#### REQUIREMENT:
Pull out every line of the records below that contains the string "what", treating uppercase and lowercase as different.
-- begin --
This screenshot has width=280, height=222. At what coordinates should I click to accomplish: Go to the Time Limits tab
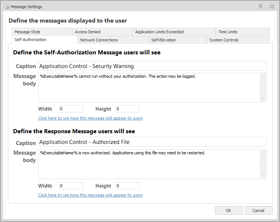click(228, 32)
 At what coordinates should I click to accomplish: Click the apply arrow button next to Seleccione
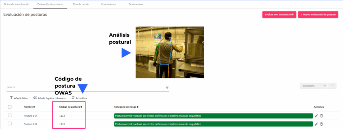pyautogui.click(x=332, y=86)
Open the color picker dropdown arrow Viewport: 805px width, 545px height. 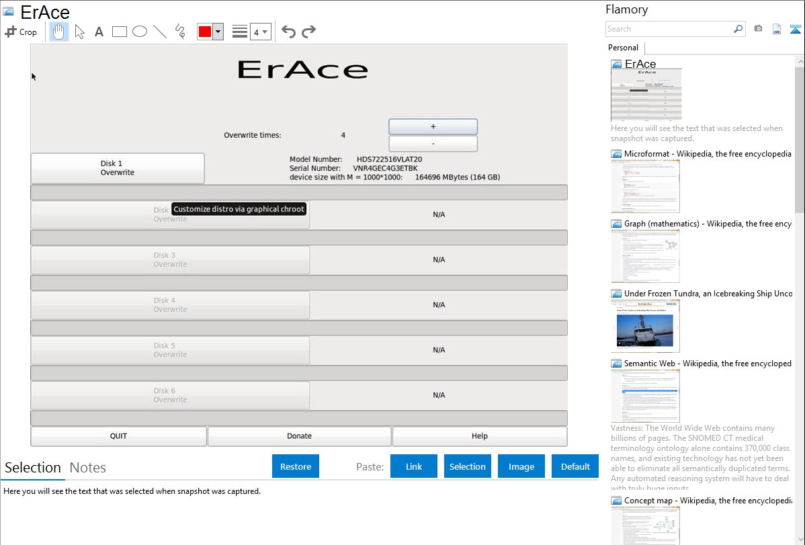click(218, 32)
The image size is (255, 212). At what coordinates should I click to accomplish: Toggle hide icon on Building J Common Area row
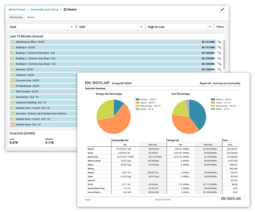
-- end --
#### THE RESULT:
This screenshot has width=280, height=222. At what coordinates should I click to accomplish: Go to the Time Limits tab
 At what coordinates should I click to accomplish: Click the apply arrow button next to Seleccione
The image size is (255, 212). At what coordinates should I click to accomplish: Toggle hide icon on Building J Common Area row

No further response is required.